Exercise prompt »
From the entries below, copy every line that has the word "agent".

Records to process »
=== Section Start ===

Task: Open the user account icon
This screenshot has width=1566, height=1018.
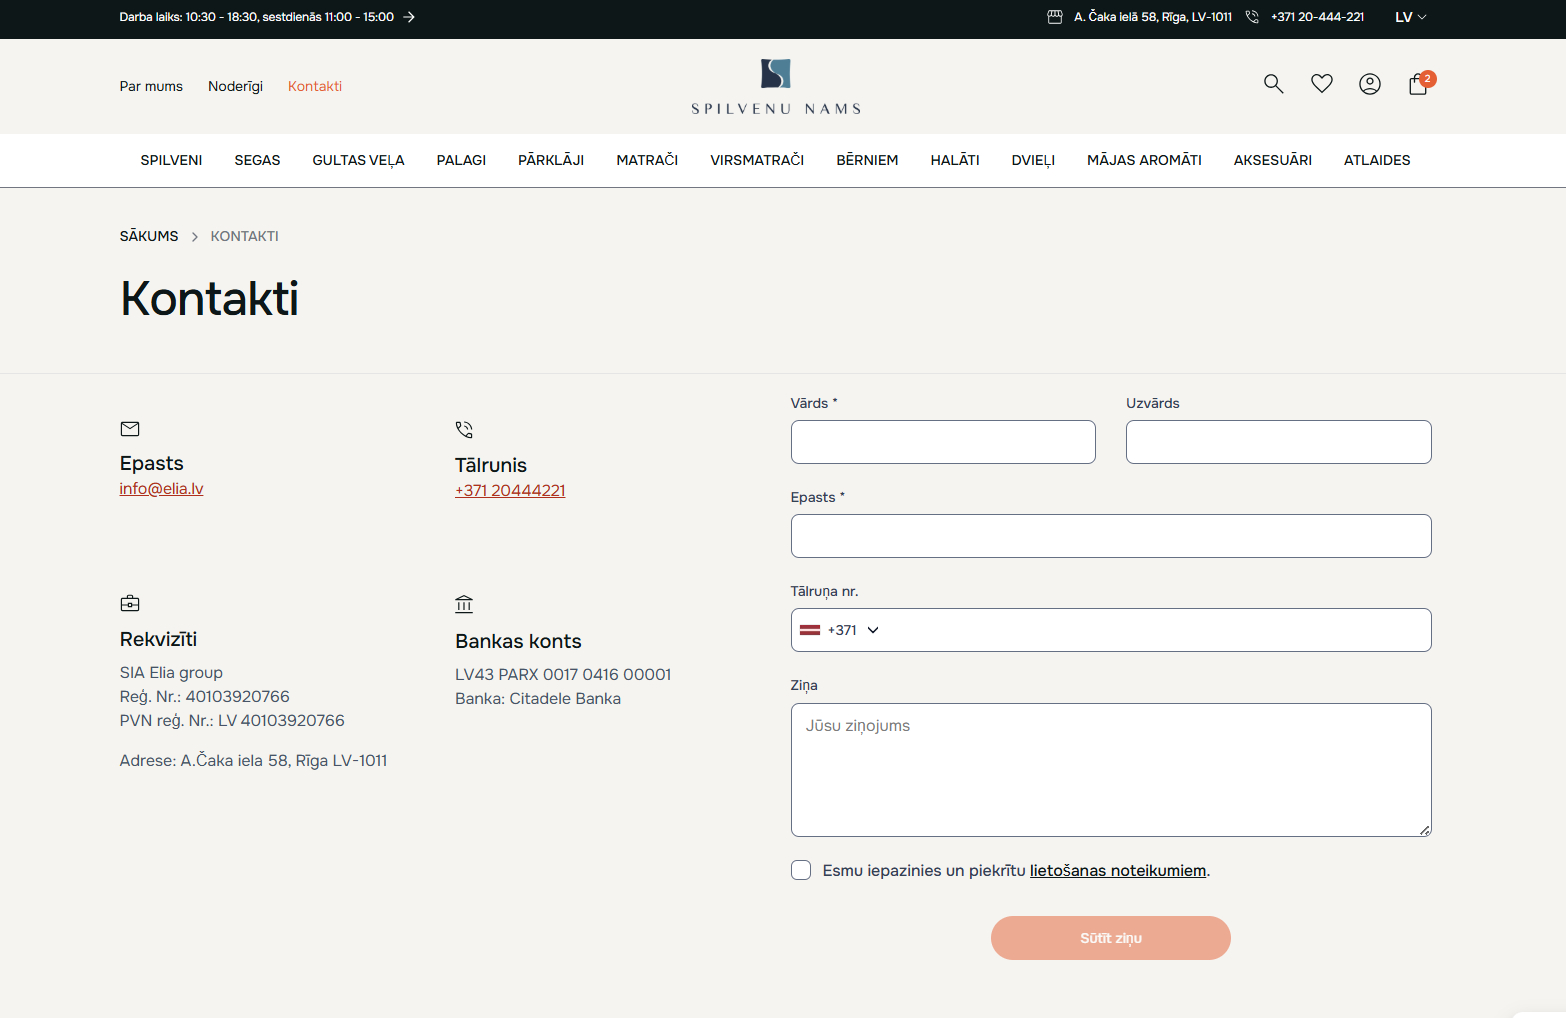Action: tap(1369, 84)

=== Section End ===
=== Section Start ===

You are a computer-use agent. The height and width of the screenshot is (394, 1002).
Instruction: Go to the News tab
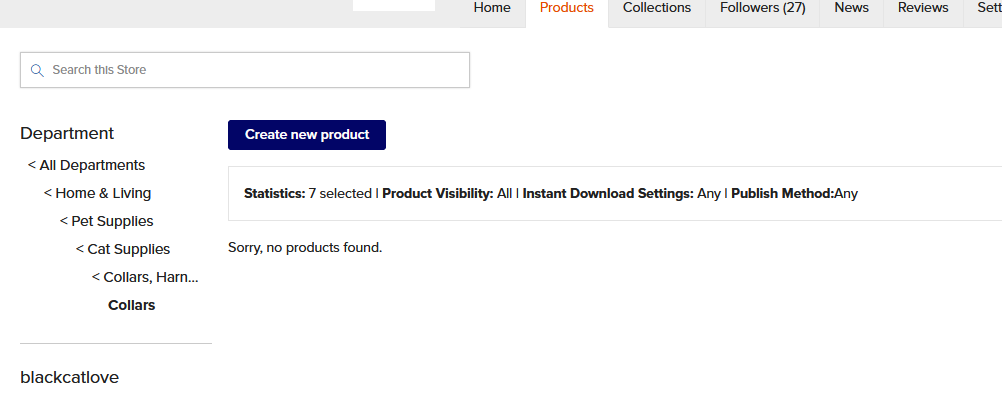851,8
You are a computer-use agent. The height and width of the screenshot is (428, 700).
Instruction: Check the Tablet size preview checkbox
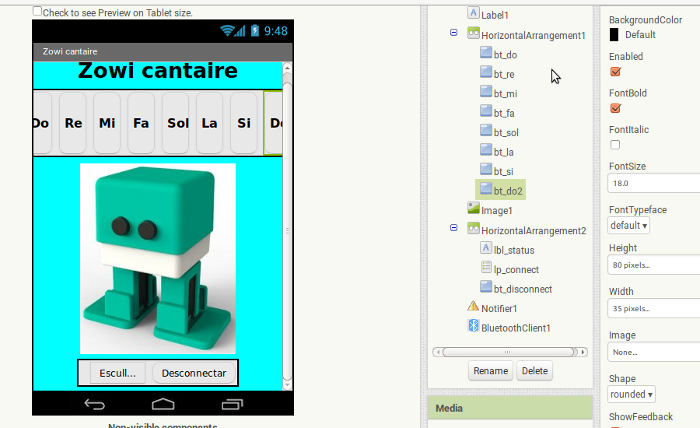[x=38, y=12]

=== Section End ===

Task output »
You are a computer-use agent. The height and width of the screenshot is (394, 1002).
You are a computer-use agent. The height and width of the screenshot is (428, 700).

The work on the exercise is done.